How is a Baker’s cyst treated?
Treatment of a Baker’s cyst usually starts with nonsurgical options. One time-honored method that sports doctors and orthopaedic surgeons have relied on for decades to soothe swelling from joint damage is the RICE method: Rest, Ice, Compression, Elevation.
Often, your healthcare provider will suggest that you start with a nonsurgical treatment of your Baker’s cyst. These are generally things you can do at home and on your own that can improve your symptoms.
Nonsurgical treatment options can include the RICE method:
- Resting your leg whenever possible.
- Applying ice to your knee.
- Using compression wraps on your knee to decrease the amount of joint swelling.
- Elevating your knee while you are resting.
Other nonsurgical treatment options for a Baker’s cyst can include:
- Taking an anti-inflammatory medication, such as ibuprofen.
- Maintaining a healthy body weight, which can help put less pressure on your joints.
- Avoiding activities that strain your knee. This includes avoiding high-impact sports like jogging.
- Using a crutch or cane when you walk.
- Getting a referral for physical therapy from your healthcare provider to help strengthen your knee and body.
Your healthcare provider may also give you a steroid injection. This involves cortisone being injected into your knee joint, which can reduce inflammation (swelling) and pain.
Even though surgery is rarely used to treat a Baker’s cyst, there are some cases where surgery might be recommended. Surgery may be used to repair the source of your knee damage.
Your provider might suggest a surgical option to you if:
- Your knee pain is severe.
- You’re unable to move your knee well (limited range of motion).
In many cases, your provider will treat the cause of your condition in order to fix your Baker’s cyst. This might involve surgery for a knee injury or to correct damage to your knee. In other cases, your provider might focus on the cyst itself. Surgical options for Baker’s cysts can include:
- Cyst draining: Your healthcare provider can drain the fluid out of the cyst with a needle.
- Arthroscopic Knee Surgery: This procedure can be used to both diagnose and correct knee damage. Your surgeon will make a small cut in your knee and insert a device called an arthroscope (a flexible tool with a camera on the end). This is also called knee scoping.
- Knee Osteotomy: In this procedure, your surgeon cuts part of the bone in order to correct damage to your knee. This surgery can be an option for those with arthritis knee pain.
What will my recovery be like after knee surgery?
Recovery times can vary from person-to-person. What one person experiences when recovering from knee surgery may not be what you experience. Some tips to keep in mind as you recover can include:
- Avoiding strenuous activities.
- Keeping your knee propped up for a few days after surgery to decrease swelling or any pain you may feel.

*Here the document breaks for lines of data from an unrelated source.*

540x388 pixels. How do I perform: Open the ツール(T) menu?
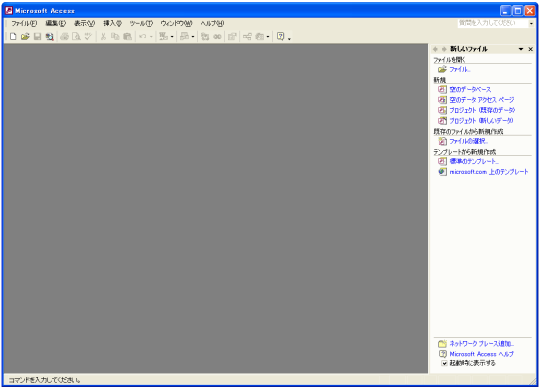141,23
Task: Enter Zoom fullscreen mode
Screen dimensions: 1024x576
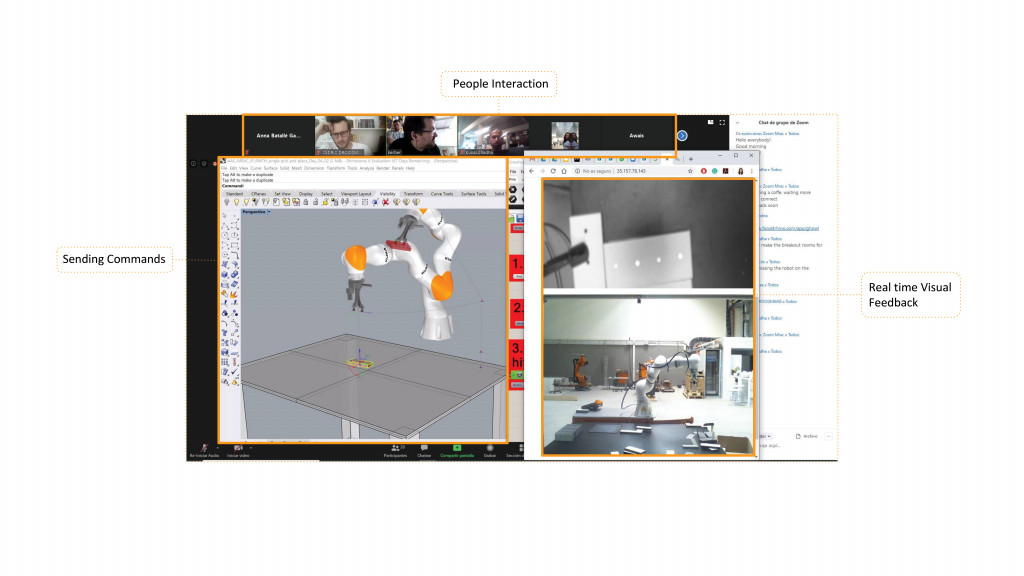Action: tap(722, 122)
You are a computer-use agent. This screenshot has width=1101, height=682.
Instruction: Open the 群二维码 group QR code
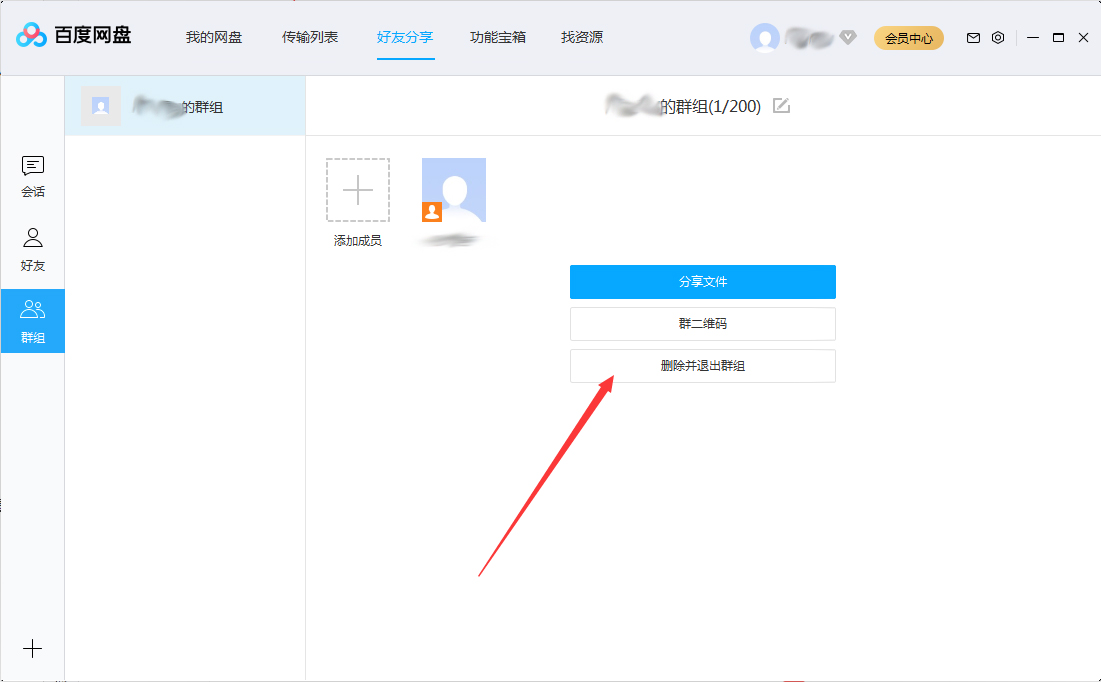click(702, 323)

- Taking all of your pain and antibiotic medications as instructed by your healthcare provider.
- Going to your follow up appointment with your provider several days after your surgery.
- Doing physical therapy to continue strengthening your knee if it’s been suggested by your provider.
After surgery, you may feel a little tenderness and throbbing in your knee. Reach out to your provider if this, or any of pain, continues as you recover. You should be able to drive two weeks after your surgery. Talk to your provider about when you can do other activities.
Can there be complications if I don’t treat a Baker’s cyst?
Not all Baker’s cysts are treated. You might feel that the pain is mild and leave it alone. The cyst might go away on its own if it isn’t treated. However, there are other complications that can happen if a Baker’s cyst is left untreated, including:
- The pain getting worse.
- The cyst increasing in size.
- The cyst bursting, causing bruising in the lower leg.
If the cyst doesn’t go away, reach out to your healthcare provider. It’s important to get the right diagnosis and make sure it is a Baker’s cyst. This condition could be mistaken for something more serious like a tumor or artery aneurysm, which is a medical emergency.